Le rendement total estimatif des revenus, calculé comme la production totale de la mine X le prix international du produit au cours de l’année donnée, pour toutes les propriétés canadiennes en production en Afrique en 2012 était de 12,9 milliards de dollars. »[1]

Or le problème n’est pas seulement que le Canada s’enrichit sur le dos des Africains, mais que cet enrichissement se fait au prix de la vie des pauvres africains. C’est la situation que le père jésuite Jacques Nzumbu nous faisait découvrir au cours d’une activité « Lunch and Learn » — « apprends en mangeant » à l’Université Saint-Paul Ottawa. Cette activité de sensibilisation sur l’impact des investissements miniers canadiens à RD Congo est un projet du Centre Oblat, une voix pour la justice et le Canadian Jesuits International.

Le présentateur est bien préparé pour son leadership dans cette campagne de sensibilisation qu’il mène depuis plusieurs années afin que les compagnies minières respectent le peuple congolais, mais aussi la Terre mère. Il a un bagage intellectuel impressionnant — spécialiste en conflits minéraux, diligence raisonnable et chaînes d’approvisionnement, énergie renouvelable, sauvegarde d’énergie et transition technologique. Il est aussi titulaire de plusieurs maîtrises : en gouvernance et la politique publique en matière de ressources naturelles ; dans les affaires internationales : l’économie, la politique et le droit des affaires ; et dans le leadership ignatien, et doctorant en politique publique de l’énergie et des mines à l’UQAM (Montréal).

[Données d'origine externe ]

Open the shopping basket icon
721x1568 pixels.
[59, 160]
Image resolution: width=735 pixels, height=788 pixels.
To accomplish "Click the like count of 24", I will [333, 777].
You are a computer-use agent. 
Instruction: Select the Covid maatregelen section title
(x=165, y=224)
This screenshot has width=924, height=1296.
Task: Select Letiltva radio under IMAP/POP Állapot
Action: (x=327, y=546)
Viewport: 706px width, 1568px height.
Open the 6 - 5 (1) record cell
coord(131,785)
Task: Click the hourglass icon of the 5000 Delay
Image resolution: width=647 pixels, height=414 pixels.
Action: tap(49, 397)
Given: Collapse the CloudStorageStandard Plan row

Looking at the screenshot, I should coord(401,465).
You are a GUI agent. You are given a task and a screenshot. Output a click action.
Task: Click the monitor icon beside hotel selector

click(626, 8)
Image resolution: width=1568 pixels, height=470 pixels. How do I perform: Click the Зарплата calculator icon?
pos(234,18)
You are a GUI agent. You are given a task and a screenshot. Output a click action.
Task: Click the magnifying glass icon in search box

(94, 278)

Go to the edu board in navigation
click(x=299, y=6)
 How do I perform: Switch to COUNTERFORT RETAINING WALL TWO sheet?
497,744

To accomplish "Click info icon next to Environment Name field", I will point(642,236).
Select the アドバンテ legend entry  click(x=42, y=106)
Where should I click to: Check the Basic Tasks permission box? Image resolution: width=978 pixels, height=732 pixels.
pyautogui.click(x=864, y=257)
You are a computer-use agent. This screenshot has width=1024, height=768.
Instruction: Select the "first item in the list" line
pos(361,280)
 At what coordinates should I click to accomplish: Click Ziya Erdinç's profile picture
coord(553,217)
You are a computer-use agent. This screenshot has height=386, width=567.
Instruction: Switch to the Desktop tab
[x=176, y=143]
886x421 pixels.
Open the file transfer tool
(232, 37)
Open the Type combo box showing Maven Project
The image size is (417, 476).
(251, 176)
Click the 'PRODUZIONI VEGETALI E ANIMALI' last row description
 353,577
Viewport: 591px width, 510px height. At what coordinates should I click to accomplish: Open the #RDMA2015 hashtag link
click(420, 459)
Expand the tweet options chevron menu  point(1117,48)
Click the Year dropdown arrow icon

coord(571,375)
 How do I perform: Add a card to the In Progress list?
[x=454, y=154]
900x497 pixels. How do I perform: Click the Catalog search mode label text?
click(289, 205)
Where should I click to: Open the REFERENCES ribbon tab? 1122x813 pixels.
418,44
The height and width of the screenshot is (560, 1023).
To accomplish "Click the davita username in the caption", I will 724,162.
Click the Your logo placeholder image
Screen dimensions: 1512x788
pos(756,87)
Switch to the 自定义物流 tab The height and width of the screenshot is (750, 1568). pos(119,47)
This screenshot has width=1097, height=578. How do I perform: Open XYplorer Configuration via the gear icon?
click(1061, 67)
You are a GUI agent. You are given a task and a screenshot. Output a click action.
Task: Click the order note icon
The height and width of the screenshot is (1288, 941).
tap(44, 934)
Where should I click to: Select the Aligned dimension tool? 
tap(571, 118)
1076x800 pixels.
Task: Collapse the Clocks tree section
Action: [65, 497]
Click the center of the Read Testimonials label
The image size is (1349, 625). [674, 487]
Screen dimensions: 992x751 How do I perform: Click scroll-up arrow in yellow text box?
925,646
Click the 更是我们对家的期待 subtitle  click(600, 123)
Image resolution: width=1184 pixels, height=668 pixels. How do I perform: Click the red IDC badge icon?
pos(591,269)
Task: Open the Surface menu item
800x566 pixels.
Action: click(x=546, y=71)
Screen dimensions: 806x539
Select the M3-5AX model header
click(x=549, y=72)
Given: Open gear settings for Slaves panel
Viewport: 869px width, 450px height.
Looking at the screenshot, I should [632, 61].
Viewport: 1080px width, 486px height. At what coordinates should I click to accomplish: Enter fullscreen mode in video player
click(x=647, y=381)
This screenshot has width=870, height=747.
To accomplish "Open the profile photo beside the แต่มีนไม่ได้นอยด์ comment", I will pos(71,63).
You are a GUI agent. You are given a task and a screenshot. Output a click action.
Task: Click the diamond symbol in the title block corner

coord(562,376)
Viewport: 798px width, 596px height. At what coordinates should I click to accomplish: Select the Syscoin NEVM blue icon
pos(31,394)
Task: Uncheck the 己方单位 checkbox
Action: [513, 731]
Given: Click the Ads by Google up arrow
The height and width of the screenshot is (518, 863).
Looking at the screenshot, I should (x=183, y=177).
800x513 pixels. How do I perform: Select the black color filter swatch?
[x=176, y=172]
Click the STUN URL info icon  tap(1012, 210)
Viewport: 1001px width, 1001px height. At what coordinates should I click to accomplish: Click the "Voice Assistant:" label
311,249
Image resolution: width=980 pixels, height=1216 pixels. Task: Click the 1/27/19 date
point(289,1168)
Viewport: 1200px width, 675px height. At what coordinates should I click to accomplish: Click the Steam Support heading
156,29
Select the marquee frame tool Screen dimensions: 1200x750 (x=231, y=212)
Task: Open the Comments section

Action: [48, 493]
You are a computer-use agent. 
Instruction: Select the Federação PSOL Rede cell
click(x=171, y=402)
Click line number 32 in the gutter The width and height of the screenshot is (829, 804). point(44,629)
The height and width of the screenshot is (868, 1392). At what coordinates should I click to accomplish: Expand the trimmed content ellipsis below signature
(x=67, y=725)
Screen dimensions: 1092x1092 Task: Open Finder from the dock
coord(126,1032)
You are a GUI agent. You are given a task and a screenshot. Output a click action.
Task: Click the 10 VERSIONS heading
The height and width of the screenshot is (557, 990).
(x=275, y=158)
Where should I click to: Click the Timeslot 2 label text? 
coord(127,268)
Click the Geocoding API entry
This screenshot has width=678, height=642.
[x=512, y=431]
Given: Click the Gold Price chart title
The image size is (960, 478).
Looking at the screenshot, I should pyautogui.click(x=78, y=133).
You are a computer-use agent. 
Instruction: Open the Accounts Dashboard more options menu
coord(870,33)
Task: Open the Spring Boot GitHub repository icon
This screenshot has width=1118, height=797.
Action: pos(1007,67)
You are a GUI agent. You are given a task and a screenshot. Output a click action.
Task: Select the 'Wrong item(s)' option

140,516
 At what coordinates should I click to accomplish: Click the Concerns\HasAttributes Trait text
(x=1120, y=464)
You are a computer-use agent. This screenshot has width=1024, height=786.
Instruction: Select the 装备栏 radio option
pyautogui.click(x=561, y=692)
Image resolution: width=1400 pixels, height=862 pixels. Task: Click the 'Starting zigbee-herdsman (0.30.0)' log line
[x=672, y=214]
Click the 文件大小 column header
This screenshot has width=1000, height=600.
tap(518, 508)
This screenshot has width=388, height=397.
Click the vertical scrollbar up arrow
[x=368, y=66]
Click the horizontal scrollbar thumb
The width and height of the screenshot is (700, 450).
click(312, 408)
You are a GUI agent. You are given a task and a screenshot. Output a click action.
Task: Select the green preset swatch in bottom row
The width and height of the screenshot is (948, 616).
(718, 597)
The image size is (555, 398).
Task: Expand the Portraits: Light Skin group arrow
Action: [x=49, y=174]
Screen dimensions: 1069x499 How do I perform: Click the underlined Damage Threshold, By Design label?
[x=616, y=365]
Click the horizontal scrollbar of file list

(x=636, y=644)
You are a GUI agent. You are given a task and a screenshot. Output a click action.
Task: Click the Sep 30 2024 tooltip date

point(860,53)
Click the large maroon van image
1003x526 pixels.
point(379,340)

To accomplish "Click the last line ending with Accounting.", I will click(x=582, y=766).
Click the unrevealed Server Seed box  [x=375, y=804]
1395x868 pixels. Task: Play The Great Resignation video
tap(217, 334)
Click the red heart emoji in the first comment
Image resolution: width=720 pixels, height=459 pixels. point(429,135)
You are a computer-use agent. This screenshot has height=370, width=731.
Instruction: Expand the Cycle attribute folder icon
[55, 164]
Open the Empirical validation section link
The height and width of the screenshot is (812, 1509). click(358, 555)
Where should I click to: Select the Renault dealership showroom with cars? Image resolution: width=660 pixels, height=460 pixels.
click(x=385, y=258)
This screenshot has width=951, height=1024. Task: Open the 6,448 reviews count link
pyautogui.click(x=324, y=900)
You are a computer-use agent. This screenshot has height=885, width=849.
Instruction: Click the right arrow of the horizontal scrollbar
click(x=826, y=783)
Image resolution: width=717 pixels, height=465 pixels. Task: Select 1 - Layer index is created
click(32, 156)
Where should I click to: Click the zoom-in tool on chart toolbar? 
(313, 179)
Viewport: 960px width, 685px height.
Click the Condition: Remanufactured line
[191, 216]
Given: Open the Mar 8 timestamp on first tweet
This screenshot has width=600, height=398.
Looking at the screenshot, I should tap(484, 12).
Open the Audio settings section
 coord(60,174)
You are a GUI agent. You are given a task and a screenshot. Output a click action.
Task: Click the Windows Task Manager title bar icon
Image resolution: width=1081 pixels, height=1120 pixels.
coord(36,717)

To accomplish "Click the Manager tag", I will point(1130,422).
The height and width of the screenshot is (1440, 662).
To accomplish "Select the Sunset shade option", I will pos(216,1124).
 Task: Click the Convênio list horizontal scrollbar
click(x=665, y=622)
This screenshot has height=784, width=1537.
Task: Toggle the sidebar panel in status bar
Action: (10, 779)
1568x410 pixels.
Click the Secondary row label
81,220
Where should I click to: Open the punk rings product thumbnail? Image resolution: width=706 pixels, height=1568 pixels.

C’était un moment émouvant, car le P. Jacques avait une très belle maitrise de son sujet avec des photos à l’appui. La participation était bien modeste permettant un bel échange entre lui et un auditoire glué à ses lèvres. Les gens étaient visiblement émus surtout lorsqu’il démontrait que presque chaque appareil électronique, téléphone, ordinateur, machine à laver et y compris même nos voitures électriques sont directement ou indirectement liés à la souffrance des enfants et le viol des femmes dans son pays natal. Retenons que 70 % de cobalt, un métal précieux et très utilisé dans les technologies modernes, est produit dans une condition inhumaine à RD Congo.

Un participant originaire du Congo est parti en sanglot pendant qu’il expliquait comment il s’est retrouvé au Canada. Au fond, s’il se trouve au Canada aujourd’hui c’est contre sa volonté, car si la RDC était l’architecte de sa propre histoire ses citoyens n’auraient pas besoin de se déplacer pour étudier. Pourtant, aujourd’hui, il est loin de sa terre, sa famille et ses amis. Il a même précisé qu’il ne demande pas aux compagnies canadiennes et d’autres compagnies occidentales et asiatiques de quitter le Congo. Mais il les appelle à être équitables et de respecter l’indépendance de son pays et le droit de ses citoyens. « Nous sommes tous frères et sœurs et le monde est assez large pour nous tous », soulignait-il. Et puis, de conclure qu’il est donc temps de reconnaitre que le confort de l’occident est procuré avec le sang de pauvres gens et le viol des femmes dans les pays en développement.